There are plenty of reasons as to why platforms, especially those offering personal loans, may want to consider car finance.
4th Way’s pre-Covid data on P2P car finance showed losses before interest of four per cent over the full life of any loans, which are easily covered by less than one year’s interest, while average lending rates are seven per cent per year. “Bearing in mind the ease with which lenders can theoretically spread across a large number of car loans, the risk-reward basis for this kind of lending makes it a good way to diversify,” Faulkner says.
“Recoveries of car finance bad debt in the P2P lending industry have not been impressive, suggesting that, if more specialist expertise was brought in, losses would come down further.”

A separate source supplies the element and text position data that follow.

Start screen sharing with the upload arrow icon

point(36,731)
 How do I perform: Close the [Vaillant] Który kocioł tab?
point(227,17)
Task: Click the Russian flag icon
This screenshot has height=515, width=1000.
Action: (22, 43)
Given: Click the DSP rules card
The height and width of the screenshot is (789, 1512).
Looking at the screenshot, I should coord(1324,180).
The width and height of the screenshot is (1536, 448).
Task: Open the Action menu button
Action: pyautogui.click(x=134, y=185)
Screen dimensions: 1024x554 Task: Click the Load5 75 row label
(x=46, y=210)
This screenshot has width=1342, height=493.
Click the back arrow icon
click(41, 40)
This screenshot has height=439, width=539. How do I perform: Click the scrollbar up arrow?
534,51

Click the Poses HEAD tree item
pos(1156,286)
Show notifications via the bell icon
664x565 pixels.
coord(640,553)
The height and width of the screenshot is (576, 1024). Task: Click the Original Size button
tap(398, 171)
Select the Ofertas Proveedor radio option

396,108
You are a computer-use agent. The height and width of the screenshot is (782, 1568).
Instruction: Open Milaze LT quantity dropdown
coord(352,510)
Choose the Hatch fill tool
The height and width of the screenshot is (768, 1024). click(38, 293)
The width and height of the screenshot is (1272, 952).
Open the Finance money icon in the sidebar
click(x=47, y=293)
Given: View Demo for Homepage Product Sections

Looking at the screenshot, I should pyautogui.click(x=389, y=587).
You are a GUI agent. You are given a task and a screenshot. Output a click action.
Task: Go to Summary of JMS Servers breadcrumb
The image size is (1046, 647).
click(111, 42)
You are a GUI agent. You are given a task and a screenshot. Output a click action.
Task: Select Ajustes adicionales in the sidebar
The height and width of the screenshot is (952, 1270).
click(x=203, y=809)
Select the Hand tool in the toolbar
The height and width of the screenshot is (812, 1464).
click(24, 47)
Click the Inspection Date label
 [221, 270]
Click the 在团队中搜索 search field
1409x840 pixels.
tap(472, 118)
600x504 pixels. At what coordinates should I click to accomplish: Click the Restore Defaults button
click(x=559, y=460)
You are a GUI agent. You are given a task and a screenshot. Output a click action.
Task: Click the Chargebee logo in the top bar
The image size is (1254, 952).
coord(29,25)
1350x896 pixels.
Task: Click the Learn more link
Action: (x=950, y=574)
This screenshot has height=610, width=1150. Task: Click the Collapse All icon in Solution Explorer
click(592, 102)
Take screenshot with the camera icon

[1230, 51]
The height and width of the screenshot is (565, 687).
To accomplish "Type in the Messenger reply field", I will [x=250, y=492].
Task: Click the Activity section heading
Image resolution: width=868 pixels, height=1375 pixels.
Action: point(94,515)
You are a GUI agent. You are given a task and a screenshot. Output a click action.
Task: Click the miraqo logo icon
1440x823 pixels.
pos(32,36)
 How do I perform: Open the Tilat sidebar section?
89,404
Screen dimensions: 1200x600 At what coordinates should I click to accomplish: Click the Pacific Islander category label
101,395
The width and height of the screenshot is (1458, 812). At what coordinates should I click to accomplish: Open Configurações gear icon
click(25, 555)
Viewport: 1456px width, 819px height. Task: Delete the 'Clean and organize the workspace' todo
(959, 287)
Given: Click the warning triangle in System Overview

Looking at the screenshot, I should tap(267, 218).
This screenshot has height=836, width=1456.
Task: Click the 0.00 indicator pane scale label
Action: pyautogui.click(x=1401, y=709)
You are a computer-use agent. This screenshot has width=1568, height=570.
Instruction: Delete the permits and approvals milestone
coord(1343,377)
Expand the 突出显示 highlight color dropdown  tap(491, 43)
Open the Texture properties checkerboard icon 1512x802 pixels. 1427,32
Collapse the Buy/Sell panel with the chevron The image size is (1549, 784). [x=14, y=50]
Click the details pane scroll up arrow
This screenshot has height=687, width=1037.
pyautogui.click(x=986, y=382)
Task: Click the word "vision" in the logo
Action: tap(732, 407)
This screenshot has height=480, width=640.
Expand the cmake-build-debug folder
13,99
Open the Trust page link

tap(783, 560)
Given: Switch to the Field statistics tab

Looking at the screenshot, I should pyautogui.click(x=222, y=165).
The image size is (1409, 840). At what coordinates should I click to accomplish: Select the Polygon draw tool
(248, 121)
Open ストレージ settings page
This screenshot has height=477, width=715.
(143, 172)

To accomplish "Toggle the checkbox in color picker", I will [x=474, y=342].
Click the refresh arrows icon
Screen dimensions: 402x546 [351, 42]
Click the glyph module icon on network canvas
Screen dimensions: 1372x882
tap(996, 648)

Another allure of the car finance market is its significant growth in recent months.
During the March 2020 lockdown, the car finance market all but disappeared, with dealerships closed and consumers purchasing cars via click and collect orders. But since then there has been an uptake in car sales, and thus car finance. In September 2020, according to FLA figures, the market reported annual growth in new business volumes of seven per cent compared with the same month in 2019.
Meanwhile, the risks of the pandemic have led to more people seeking to buy second-hand cars as a safer alternative to public transport. “In light of Covid-19, more people are switching from public transport to getting back on the road as a safer way of travelling,” says Callum Walsh, managing director of car finance broker Match Me Car Finance.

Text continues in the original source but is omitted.